Kazakhstan plans to begin production of nuclear fuel assemblies this year, according to Deputy Minister of Energy Asset Magauov. He told parliament that Kazakhstan ranks second in the world in uranium reserves and first in terms of production, with an output of 21,600 tonnes of uranium in 2018. The aim now is to master the fuel cycle, local press reports noted on 17 May. “As part of this, a plant for the production of fuel assemblies is being built in Ust-Kamenogorsk together with Chinese partners,” he said. The facility is expected to be ready in 2019, he added.

The joint venture, Ulba-FA, was set up in 2015 by Kazakhstan’s Ulba Metallurgical Plant (UMP – 51%)), part of national atomic company Kazaktomprom, and Uranium Recourses under China General Nuclear Power Corporation (CGN – 49%). In 2016, construction of a nuclear fuel fabrication plant began as a joint ptoject involving Kazatomprom, CGN and France’s Areva.  The plant, which will use Areva fabrication technology and will be managed by Ulba-FA, will have a production capacity of 200t of fuel assemblies a year, with production scheduled to begin in 2020. It will procure enriched uranium either from China or Russia.

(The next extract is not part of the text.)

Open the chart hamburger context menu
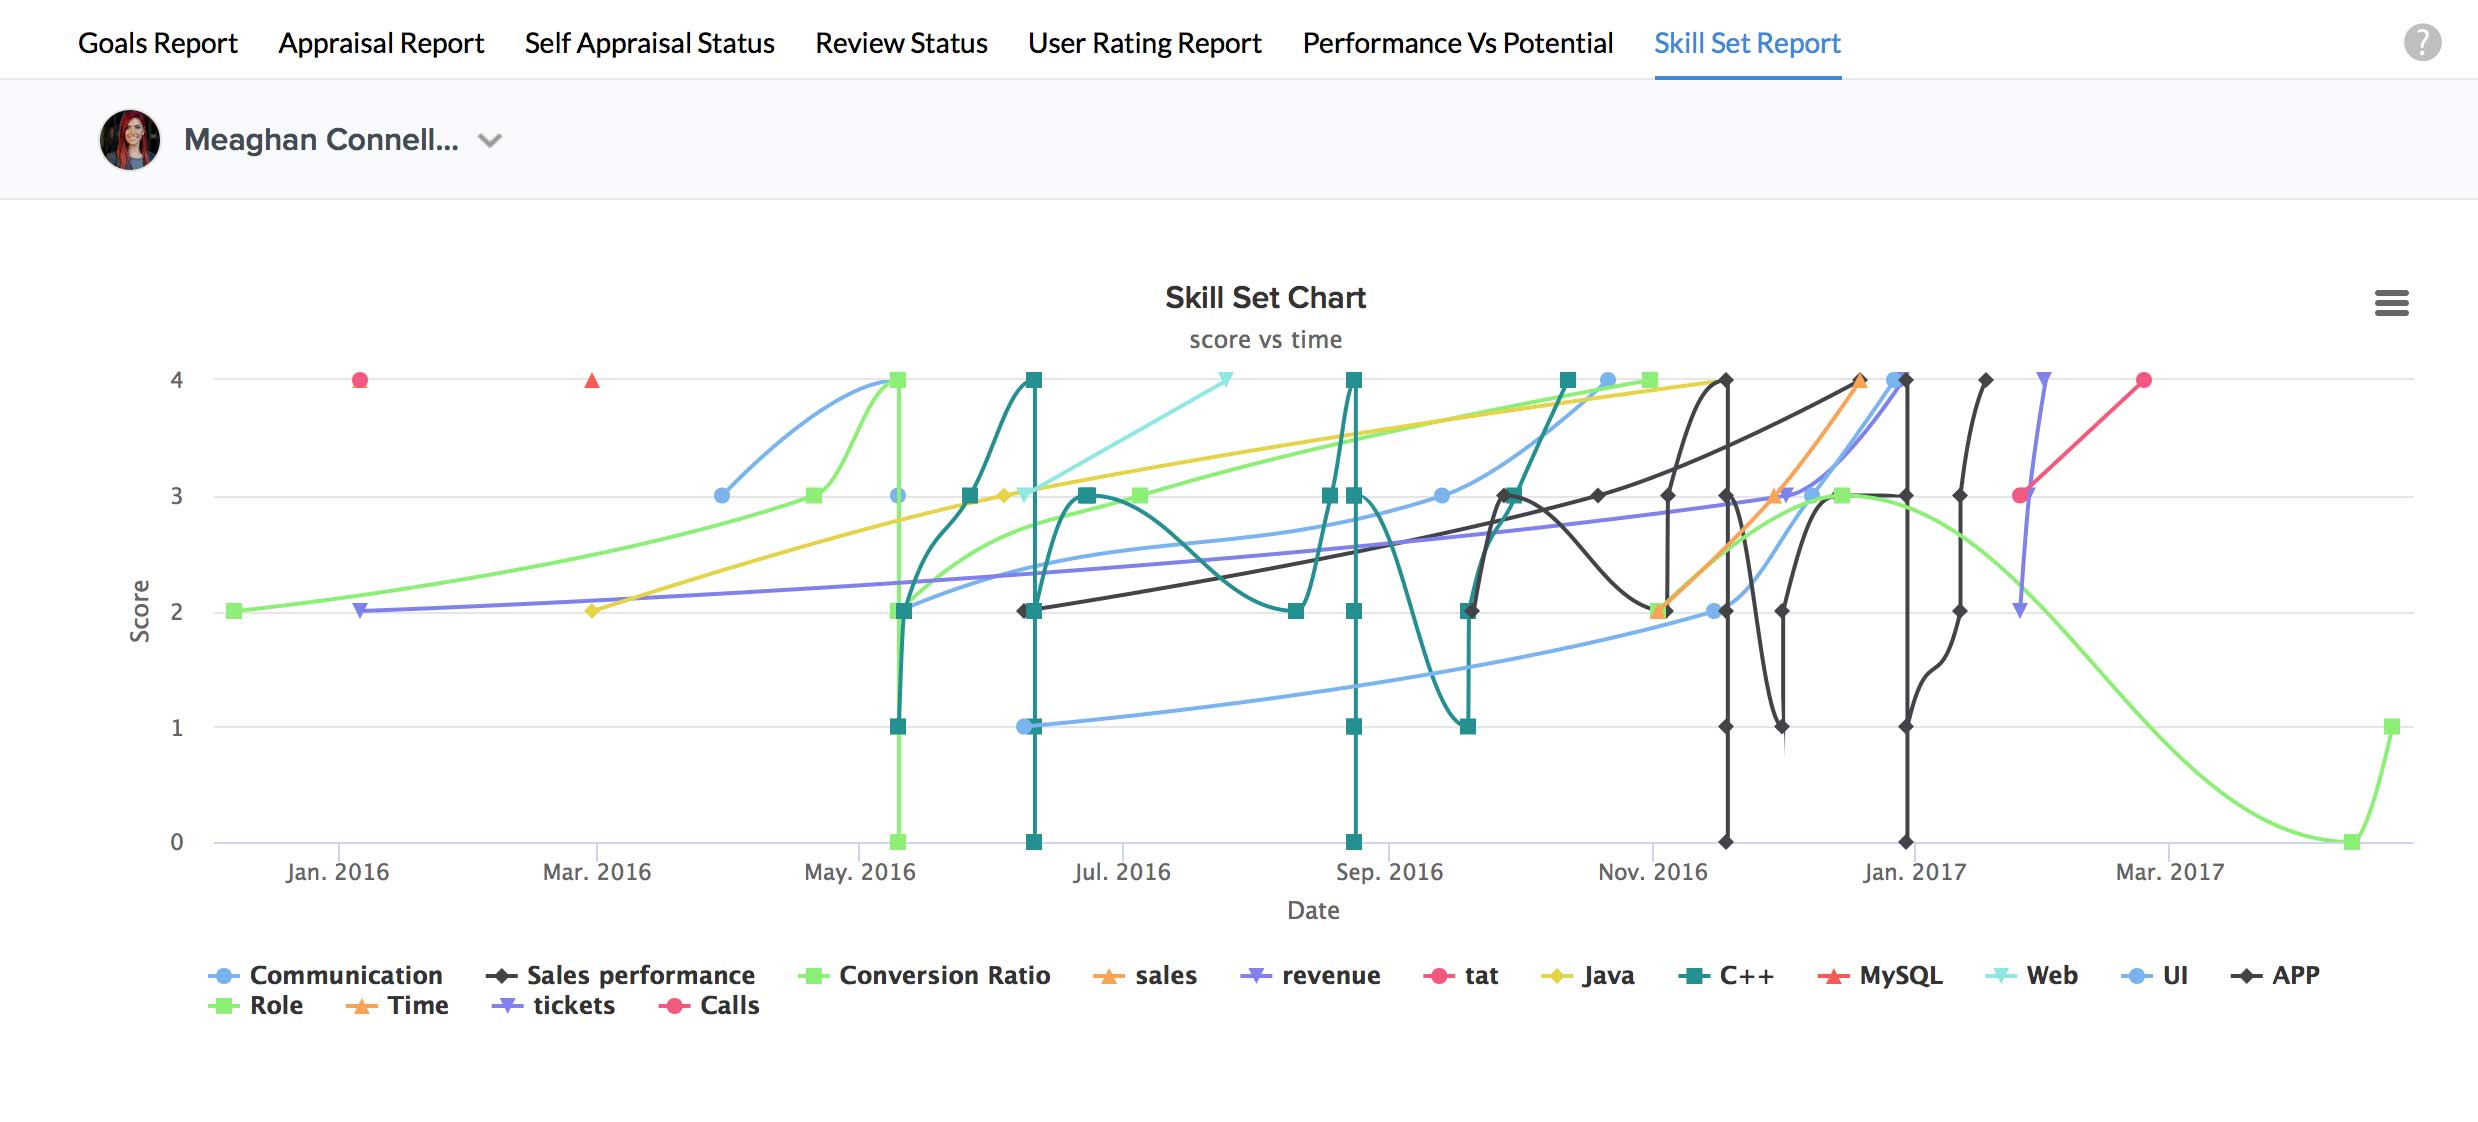coord(2391,303)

Since 2006, Kazakhstan has been considering the pros and cons of constructing a nuclear plant, and in 2014, Kazakhstan and Russia signed a memorandum of understanding for constructing a reactor, but a location for the site was never finalised.  Kazakhstan operated a small Soviet-built BN-350 fast reactor from 1973 to 1999 producing both power and desalinated water. But is is now undergoing decommissioning. Saltanat Rakhimbekova, who chairs Kazakhstan’s Coalition for Green Economy, believes that nuclear power is a key alternative energy source  of the future. About 91%  of Kazakhstan’s electricity comes from fossil fuels, including coal, natural gas and oil, with just 1% from renewable resources.

Meanwhile, Kazakhstan is hosting the world’s first  low-enriched uranium fuel bank run by the International Atomic Energy Agency (IAEA) at its Ulba Metallurgical Plant. The facility, commissioned in 2017, can hold 90t of LEU, suitable for making fuel to feed a light water reactors, should normal supplies be interrupted. It is currently being tested before its official launch planned for August.